Mesmo assim, Jesus acordou-me dando-me a Sua Paz. É que tentar, no meio deste reboliço e deste estrondo, chegar ao interior de nós e das coisas, deve comovê-Lo até às lágrimas. Mais do que ninguém, Ele sabe da tensão que nos oprime ao tentarmos fazer o caminho de retorno ao Silêncio, que é onde fica a nossa verdadeira Casa.
– Jesus, posso chamar Pátria do Silêncio ao Céu?
– Porque não haverias de poder?
– Acho tão bonito dizer assim… E tive medo de que estivesse a fazer só um floreado de palavras.
– Tem que ser rude a Minha expressão, para ser eficaz?
– A procura de expressões verbais esteticamente agradáveis segundo os nossos padrões de beleza pode afastar as pessoas do conteúdo. E eu venho dizendo neste Escrito que o que está dentro é que interessa…
– Se os lindos olhos de alguém te encantarem, esse encanto tirou-te o interesse de conheceres a pessoa para além dos olhos?
– Não: vendo uns olhos lindos, sentimos o desejo de falar com a pessoa dona desses olhos.
– Falar? Para quê?
– Para a ver por dentro.
– Os olhos, coisas visíveis, não te afastaram então do mundo invisível da pessoa!?
– Não.
– Não te estás contradizendo, filhinho?
– Parece que estou. Mas espera aí um momento: Tu disseste “filhinho”!
– E que tem?
– Nunca me trataste assim!
– Gostaste de Me ouvir chamar-te filhinho?
– Muito.
– Não foi então só uma palavra, vazia de conteúdo, o que ouviste!?
– Não! As Tuas palavras vêm-me de dentro…
– Do Silêncio?
– Isso, Mestre! É voltando-me para o Silêncio dentro de mim que Te ouço.
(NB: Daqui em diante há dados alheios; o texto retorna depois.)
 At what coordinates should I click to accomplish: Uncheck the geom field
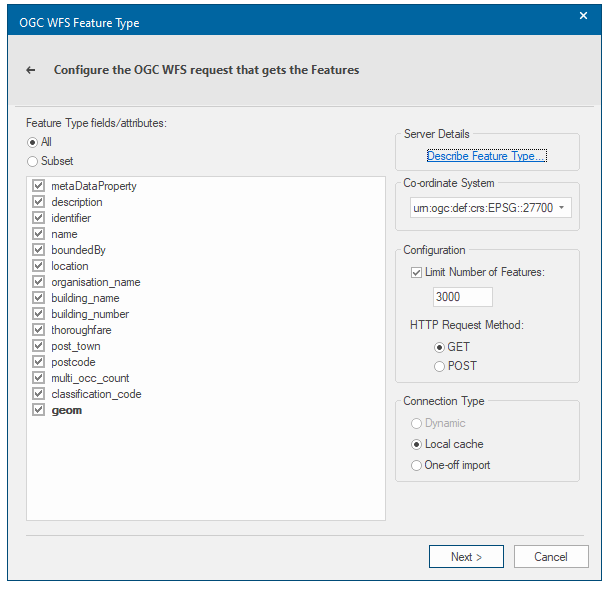tap(39, 410)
– A palavra “filhinho” é bonita?
– É.
– É agradável de ouvir?
– Muito.
– Ao exprimires o que ouves dentro através de uma palavra bonita e agradável de ouvir, esvaziaste a palavra do seu conteúdo?
– Não: procurei dar-lhe o máximo conteúdo.
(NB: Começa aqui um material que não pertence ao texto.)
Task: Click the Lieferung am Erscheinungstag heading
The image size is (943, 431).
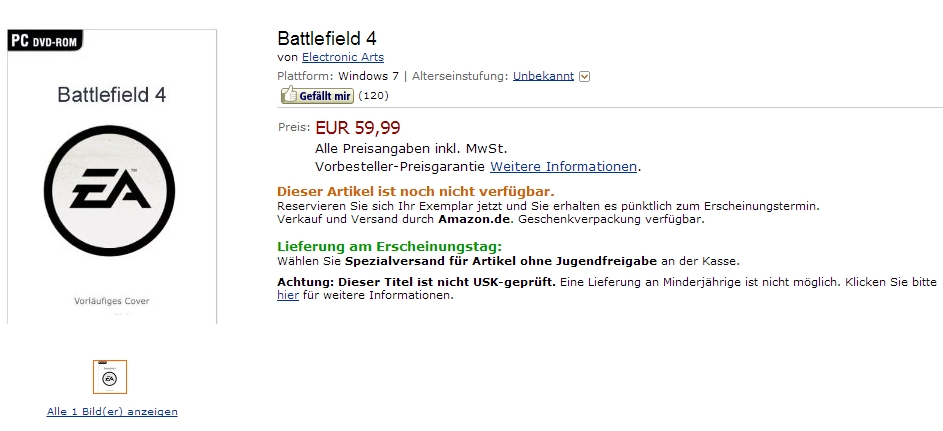Action: pos(389,246)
– Era “filhinho” o que ouvias dentro de ti e não outra coisa?
– Era. Estranhei e quis evitar escrever “filhinho”, dizendo outra palavra – “amigo” ou ”Profeta”, por exemplo – mas era “filhinho” que exprimia com maior exactidão o que estava sentindo.
– Olha: no Silêncio, as Minhas palavras são feitas de quê?
– De sensações.
– Sensações? Ouves com os sentidos?
– Sensações interiores…como hei-de dizer isto? Sensações do género de alegria, felicidade, amor… Não são físicas, mas mexem com o físico.
– Quer dizer: vindas de dentro, as “sensações” atingem a superfície!?
– Atingem. Atingem sempre a superfície; nós é que disfarçamos quanto podemos, às vezes…
– E, ao contrário, as sensações captadas através dos cinco sentidos não avançam para o interior?
– Deveriam avançar: se temos os cinco sentidos, eles têm forçosamente que estar ao serviço do nosso ser total – da nossa realidade interior obviamente também.
– E não estão?
– Aqui é que está o enigma difícil de desvendar: porque é que, ao vermos uma flor, não nos quedamos a contemplar o interior da planta, donde ela veio? Se veio do interior, é porque já lá estava; porque não vamos à procura da fonte da beleza na planta e nos ficamos na flor, cortamo-la até, e assim a fazemos murchar, destruindo-lhe a beleza? Ah, se tivéssemos olhos para ver para dentro!…
– E tendes.
– Então temo-los fechados! Só pode ser!
–– E não está na hora de os abrirdes?
– Já vi, Mestre! Aquilo que nos abre os olhos para dentro é o Teu Dom do Silêncio!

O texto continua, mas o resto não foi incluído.